[Task to complete] Go over the data below line by line, and state how many lines contain the string "computer". Give the number only.

# # #

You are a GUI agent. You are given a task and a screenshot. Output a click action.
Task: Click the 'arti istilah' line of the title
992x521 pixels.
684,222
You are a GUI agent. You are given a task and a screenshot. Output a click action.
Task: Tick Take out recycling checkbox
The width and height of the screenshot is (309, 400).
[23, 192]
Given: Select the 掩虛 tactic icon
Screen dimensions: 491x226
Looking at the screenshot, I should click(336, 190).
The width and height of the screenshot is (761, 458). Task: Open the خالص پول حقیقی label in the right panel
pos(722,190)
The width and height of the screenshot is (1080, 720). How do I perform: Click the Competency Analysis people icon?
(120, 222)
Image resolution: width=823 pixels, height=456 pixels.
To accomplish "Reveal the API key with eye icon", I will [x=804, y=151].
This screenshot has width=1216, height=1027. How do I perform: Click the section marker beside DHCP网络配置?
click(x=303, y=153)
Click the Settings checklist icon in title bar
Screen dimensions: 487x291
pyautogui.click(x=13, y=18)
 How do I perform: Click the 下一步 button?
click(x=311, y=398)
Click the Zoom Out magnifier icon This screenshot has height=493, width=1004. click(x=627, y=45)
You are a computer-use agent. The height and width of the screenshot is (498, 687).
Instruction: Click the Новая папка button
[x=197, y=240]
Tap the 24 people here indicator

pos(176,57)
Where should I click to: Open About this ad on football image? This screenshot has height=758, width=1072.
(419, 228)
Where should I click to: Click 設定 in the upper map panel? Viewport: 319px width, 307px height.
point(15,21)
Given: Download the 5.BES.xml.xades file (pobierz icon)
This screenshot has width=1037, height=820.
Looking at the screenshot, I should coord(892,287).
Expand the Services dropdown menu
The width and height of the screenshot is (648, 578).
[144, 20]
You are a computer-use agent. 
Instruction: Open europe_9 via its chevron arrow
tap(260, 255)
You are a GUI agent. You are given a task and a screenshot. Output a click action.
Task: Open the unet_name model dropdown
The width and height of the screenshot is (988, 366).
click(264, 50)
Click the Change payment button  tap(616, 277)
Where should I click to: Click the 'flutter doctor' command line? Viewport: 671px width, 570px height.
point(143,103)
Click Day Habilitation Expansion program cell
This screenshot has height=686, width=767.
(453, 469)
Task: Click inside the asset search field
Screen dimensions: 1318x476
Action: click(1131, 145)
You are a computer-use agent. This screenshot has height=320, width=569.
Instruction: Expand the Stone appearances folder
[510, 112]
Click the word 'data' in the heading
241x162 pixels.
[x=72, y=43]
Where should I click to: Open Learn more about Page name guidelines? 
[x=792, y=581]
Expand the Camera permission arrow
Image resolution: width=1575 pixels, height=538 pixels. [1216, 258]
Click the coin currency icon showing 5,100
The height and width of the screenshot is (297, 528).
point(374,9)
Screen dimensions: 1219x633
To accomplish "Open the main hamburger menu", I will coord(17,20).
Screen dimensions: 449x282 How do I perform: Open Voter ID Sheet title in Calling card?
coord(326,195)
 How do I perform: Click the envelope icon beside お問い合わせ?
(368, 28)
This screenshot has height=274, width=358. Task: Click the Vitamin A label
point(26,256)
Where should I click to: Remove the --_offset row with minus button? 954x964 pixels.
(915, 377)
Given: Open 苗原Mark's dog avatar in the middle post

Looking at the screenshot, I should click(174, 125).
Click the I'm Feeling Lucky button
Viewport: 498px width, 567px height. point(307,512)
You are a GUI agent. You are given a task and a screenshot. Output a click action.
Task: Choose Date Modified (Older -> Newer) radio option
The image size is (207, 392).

# # #

[Exercise solution] 3